Gas Transport in Blood

Human Physiology

Lesson 35 : Gas Transport & Respiratory Adaptation

Gas Transport in Blood

Blood gases are oxygen and carbon dioxide that are required and evolved during cell metabolism and required to be exchanged with environment through respiratory system. Blood is the only medium that distributes oxygen and collects carbon dioxide between lungs and tissue cells. Respiratory membrane consists of anatomical structures that these respiratory gases required to cross between blood and alveolar air.

Transport of O2 The concentration of oxygen in arterial blood leaving heart in 20ml per 100 ml of blood and has a partial pressure of 100 mm Hg. The venous blood returning to heart has oxygen concentration of 40ml per 100 ml of blood at a partial pressure of 40mm Hg. Oxygen is partially soluble in plasma and only 0.7% of total blood oxygen is carried in physical solution form. Rest 99.3% is transported in combination with hemoglobin present in erythrocytes. Hemoglobin combines with oxygen in physical but reversible manner. Oxygen molecule is attached to Fe++ (Ferrous) part of heme molecule in hemoglobin. One hemoglobin molecule can binds to four molecules of oxygen and one gram of hemoglobin can bind with 1.34 ml of oxygen. Therefore, oxygen carrying capacity of hemoglobin is 1.34 ml per gram of hemoglobin, Hemoglobin concentration of blood is 15g/100ml and thus arterial blood can carry about 20 ml (15x1.34) of oxygen in full saturation state. Combination of hemoglobin with oxygen is termed as oxyhemoglobin (or oxygenated hemoglobin). Oxidized hemoglobin is one in which chemical transformation of ferrous occurs to ferric form and this form is called met hemoglobin (met Hb). Mt Hb is abnormal form of hemoglobin and it doesn't have capacity to bind to oxygen. The formation of metHb occurs when blood is exposed to some oxidizing agents such as in cyanide, nitrate poisoning. Formation of met Hb is irreversible and such Hb is required to be destroyed and eliminated from the body.

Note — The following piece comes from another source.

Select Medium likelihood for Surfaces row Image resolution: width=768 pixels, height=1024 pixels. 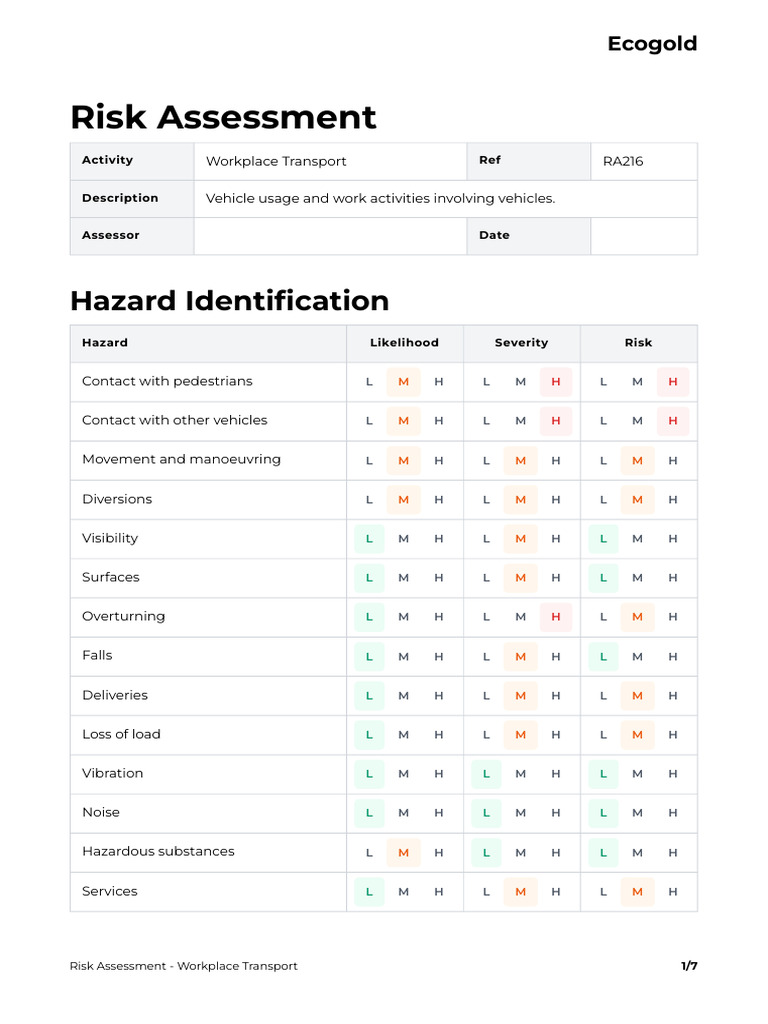click(403, 578)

Transport of Carbon dioxide (CO2) Carbon dioxide is 20 times more soluble in plasma than O2. The partial pressure of CO2 in arterial blood is 40 mm Hg and venous blood is 46 mm Hg. Venous blood contains more CO2 than arterial blood. It is transported in following forms in blood:

1. Dissolved CO2


2 As Carbamino Hb


3 As plasma bicarbonate


CO2 being readily soluble in water combine with water molecule to form carbonic acid as shown in reaction.
CO2 + H2O ? H2CO3
In this form only 8% of CO2 can be transported.

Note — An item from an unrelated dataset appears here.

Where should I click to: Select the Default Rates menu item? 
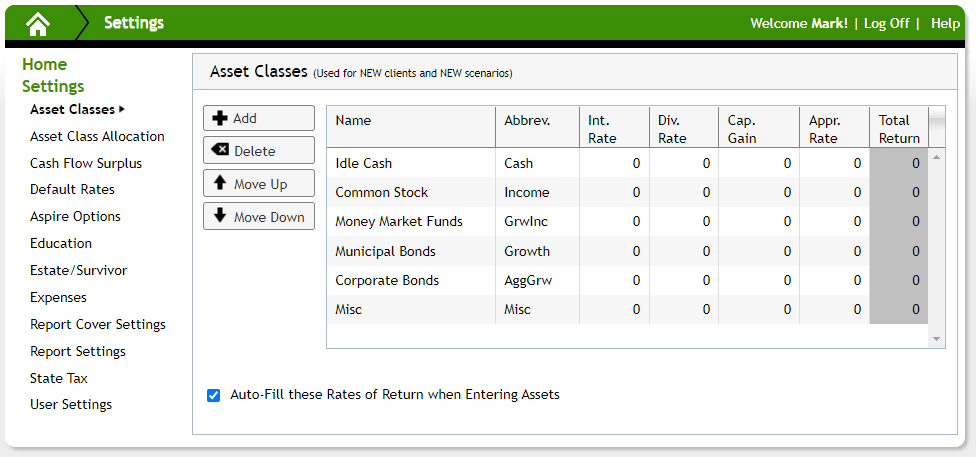[x=72, y=189]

Carbamino Hb is formed when CO2 combines with hemoglobin. The attachment of CO2 to Hb is a chemical reaction and it binds to globin (protein) part of hemoglobin. This reaction occurs when blood is passing through tissues.

Most carbon dioxide in blood is transported as plasma bicarbonate. CO2 first enters the erythrocytes and with the help of carbonic anhydrase enzyme, it is converted to bicarbonate ions which then diffuses out of erythrocytes and comes in plasma for transportation to lungs.

In the lungs all above reactions are reversed and CO2 diffuses out into alveolar air for further elimination through respiratory tract.